Exercise instructions: Please restate word for word all lines from the one containing "The image size is (644, 1186)." to the final line of the entries, and include no pictures.

Collected data
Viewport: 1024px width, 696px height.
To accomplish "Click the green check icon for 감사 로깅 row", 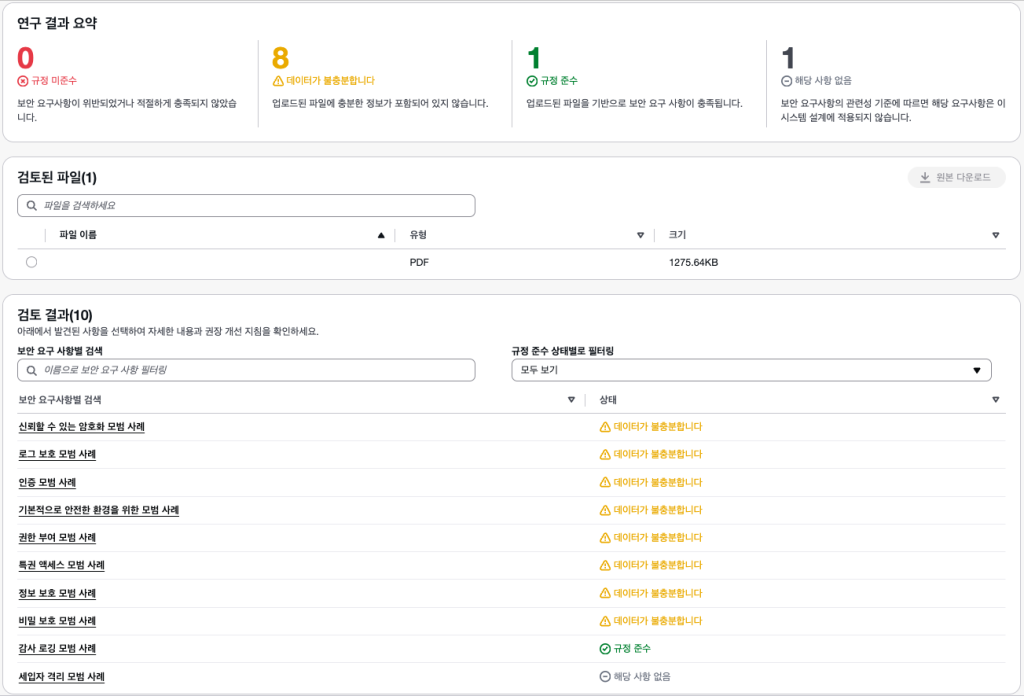I will [x=605, y=649].
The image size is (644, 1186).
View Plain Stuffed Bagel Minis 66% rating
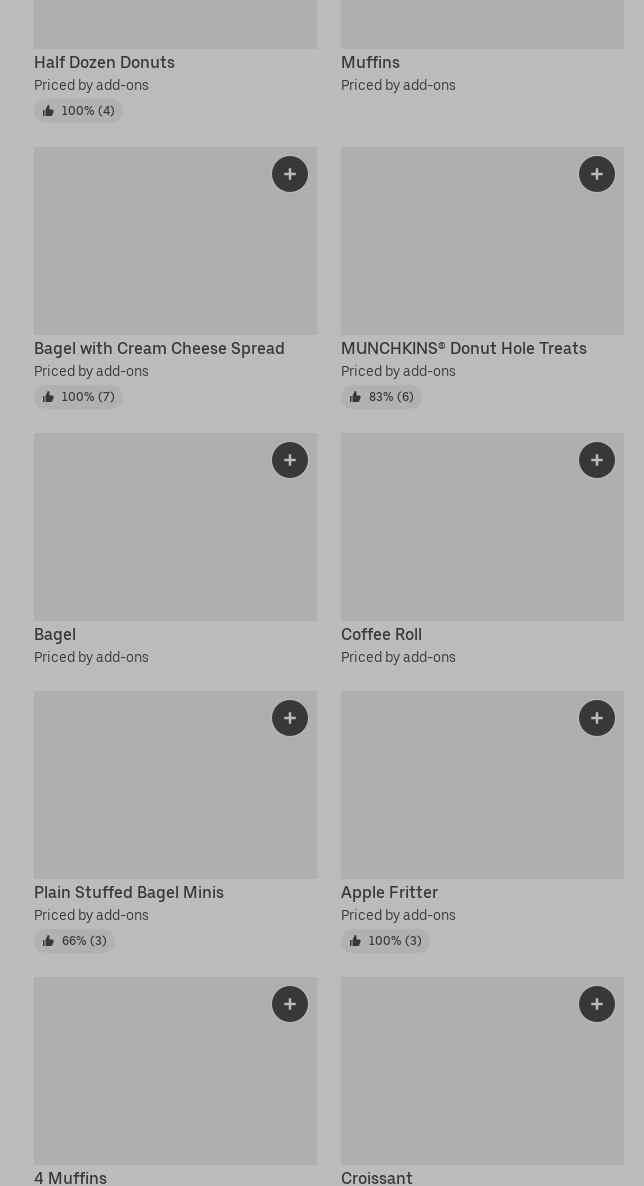coord(74,941)
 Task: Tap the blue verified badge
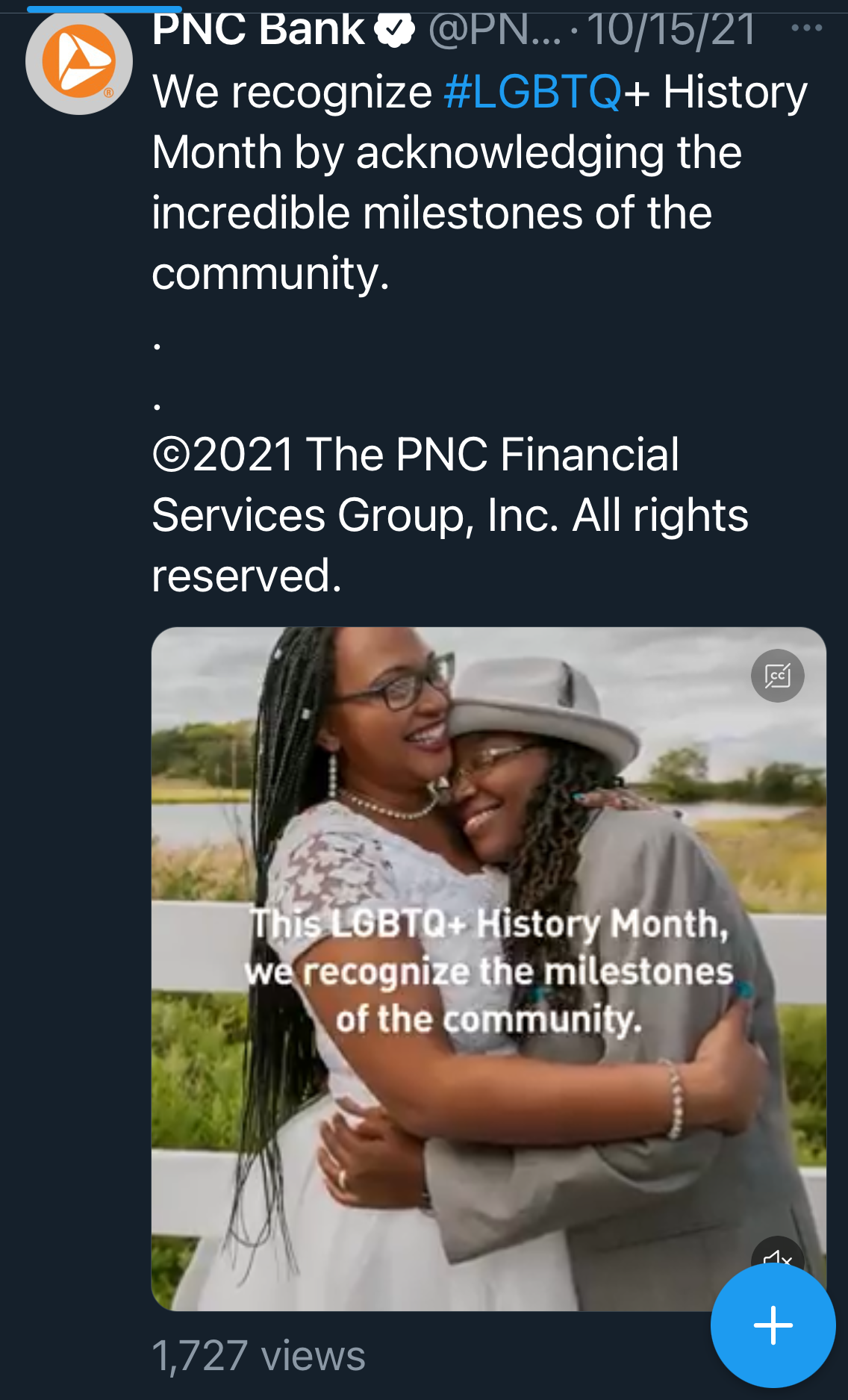pos(394,30)
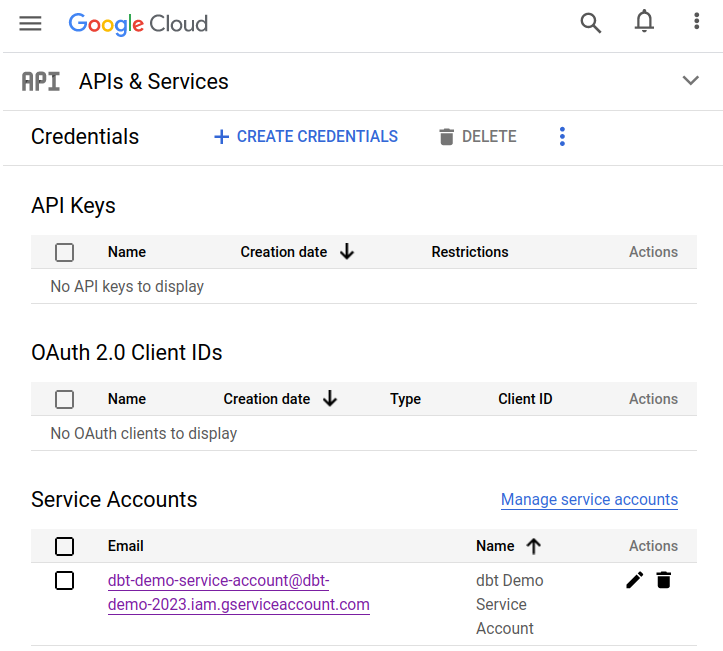The height and width of the screenshot is (651, 723).
Task: Open the hamburger navigation menu
Action: (x=31, y=23)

Answer box:
The image size is (644, 1186).
View Plain Stuffed Bagel Minis 66% rating
coord(74,941)
 Task: Tap the blue verified badge
pos(394,30)
The height and width of the screenshot is (651, 723).
Task: Open the hamburger navigation menu
Action: (x=31, y=23)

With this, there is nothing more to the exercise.